Genetic data used in research is stripped of information like names, ages and addresses, and can’t be used to identify individuals, government officials have said. But “that’s clearly untrue,” as Erlich and colleagues have demonstrated, says Rori Rohlfs, a statistical geneticist at San Francisco State University, who was not involved in the study.

Using genetic genealogy techniques that mirror searches for the Golden State Killer and suspects in at least 15 other criminal cases, Erlich’s team identified a woman who participated anonymously in the 1000 Genomes project. That project cataloged genetic variants in about 2,500 people from around the world.

Erlich’s team pulled the woman’s anonymous data from the publicly available 1000 Genomes database. The researchers then created a DNA profile similar to the ones generated by consumer genetic testing companies such as 23andMe and AncestryDNA (SN: 6/23/18, p.14) and uploaded that profile to GEDMatch.
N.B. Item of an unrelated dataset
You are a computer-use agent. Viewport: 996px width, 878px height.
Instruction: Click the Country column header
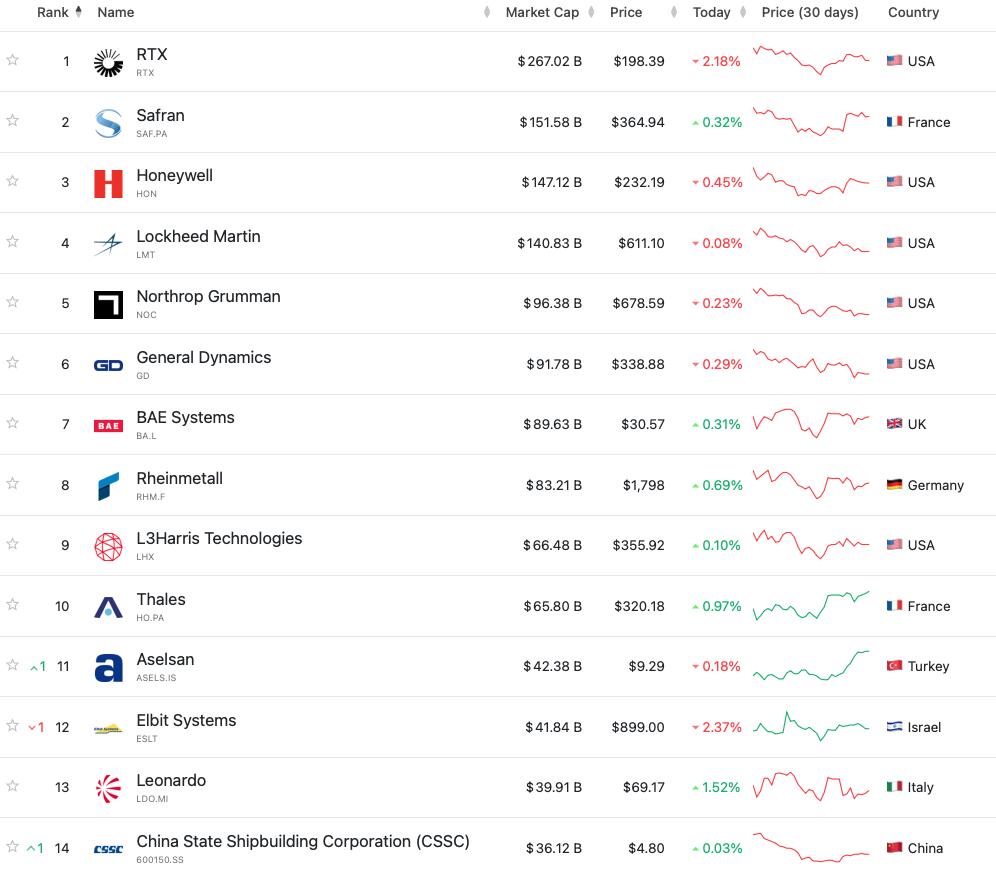tap(913, 13)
A search turned up matches with two distant cousins, one from North Dakota and one from Wyoming. The cousins also shared DNA indicating that they had a common set of ancestors four to six generations ago. Building on some family tree information already collected by those cousins, researchers identified the ancestral couple and filled in hundreds of their descendants, looking for a woman who matched the age and other publicly available demographic data of the 1000 Genomes participant.
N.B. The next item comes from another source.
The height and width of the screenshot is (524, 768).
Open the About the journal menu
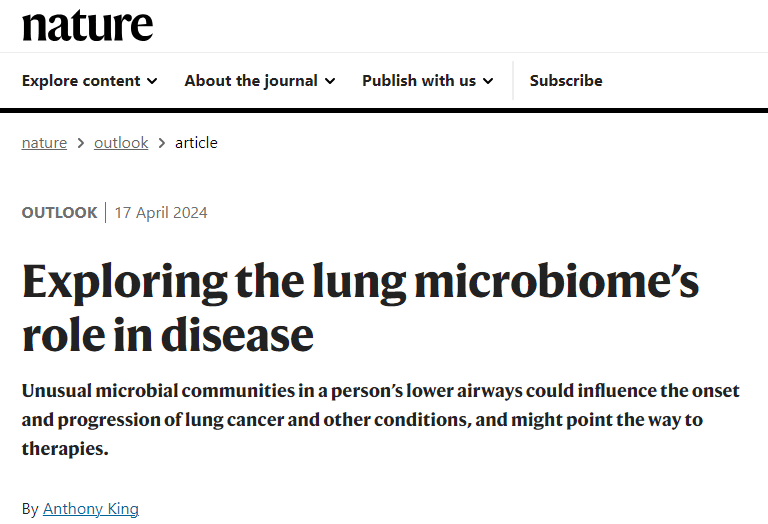260,80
It took a day to find the right person.

That example suggests scientists that need to reconsider whether they can guarantee research participants anonymity if genetic data are publicly shared, Rohlfs says.
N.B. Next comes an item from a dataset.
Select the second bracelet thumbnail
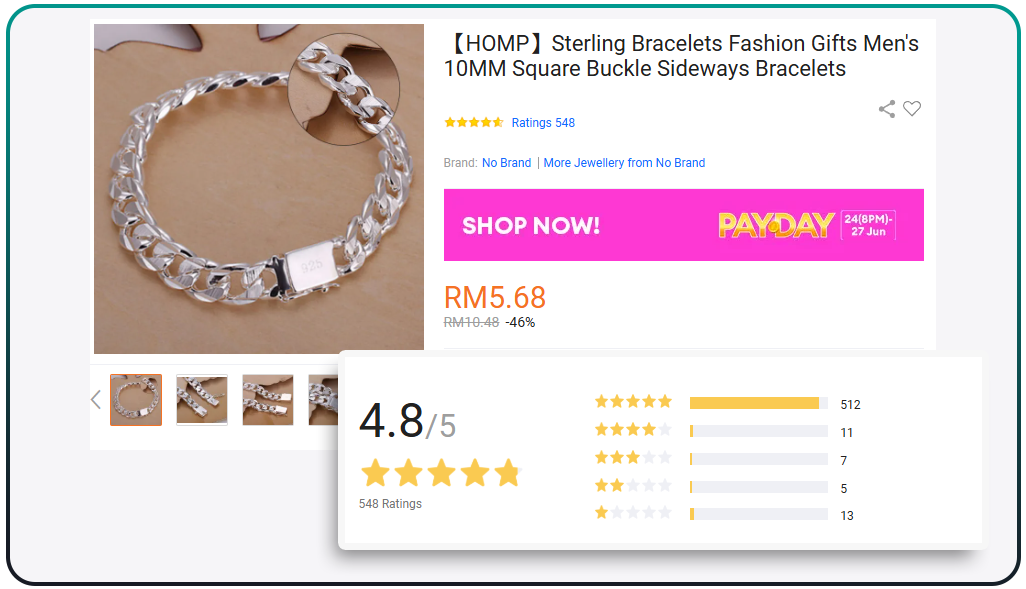 click(202, 400)
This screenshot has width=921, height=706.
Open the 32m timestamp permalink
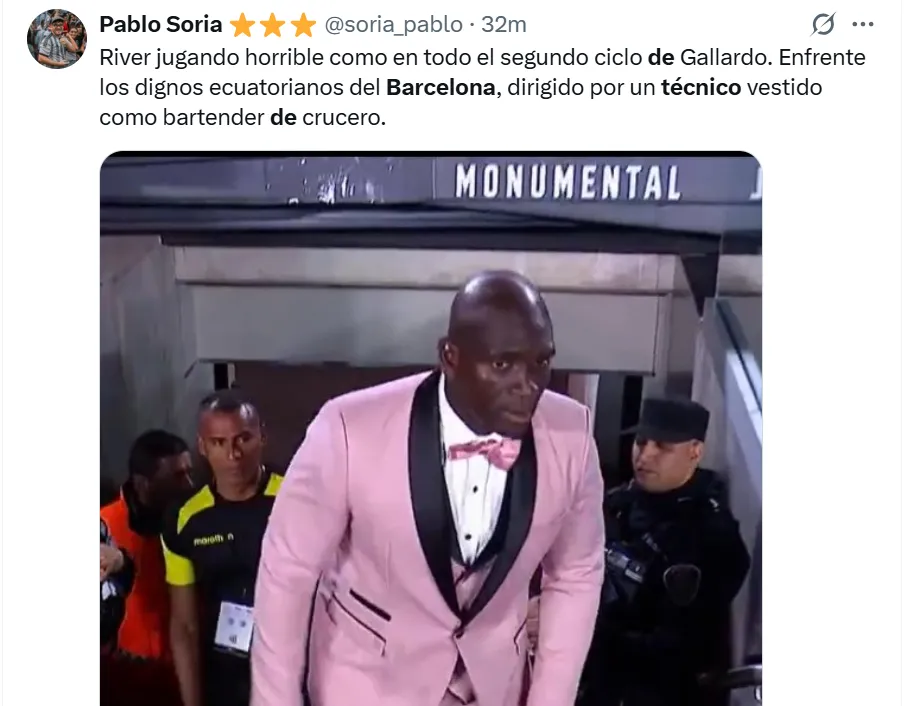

In reality, though, identifying a person from a DNA match with a distant relative is much harder than it appears, and requires a lot of expertise and gumshoe work, Ellen Greytak says. She is the director of bioinformatics at Parabon NanoLabs, a company in Reston, Va., that has helped close at least a dozen criminal cases since May using genetic genealogy searches. “The gulf between a match and identification is absolutely massive,” she says.

The company has also found that people of European descent often have DNA matches to relatives in GEDMatch. But tracking down a single suspect from those matches is often confounded by intermarriages, adoptions, aliases, cases of misidentified or unknown parentage and other factors, says CeCe Moore, a genealogist who spearheads Parabon’s genetic genealogy service.

“The study demonstrates the power of genetic genealogy in a theoretical way,” Moore says, “but doesn’t fully capture the challenges of the work in practice.” For instance, Erlich and colleagues already had some family tree information from the 1000 Genome woman’s relatives, “so they had a significant head start.”

Erlich’s example might be an oversimplification, Rohlfs says. The researchers made rough estimates and assumptions that are not perfect, but the conclusion is solid, she says. “Their work is approximate, but totally reasonable.” And that conclusion that almost anyone can be identified from DNA should spark public discussion about how DNA data should be used for law enforcement and research, she says.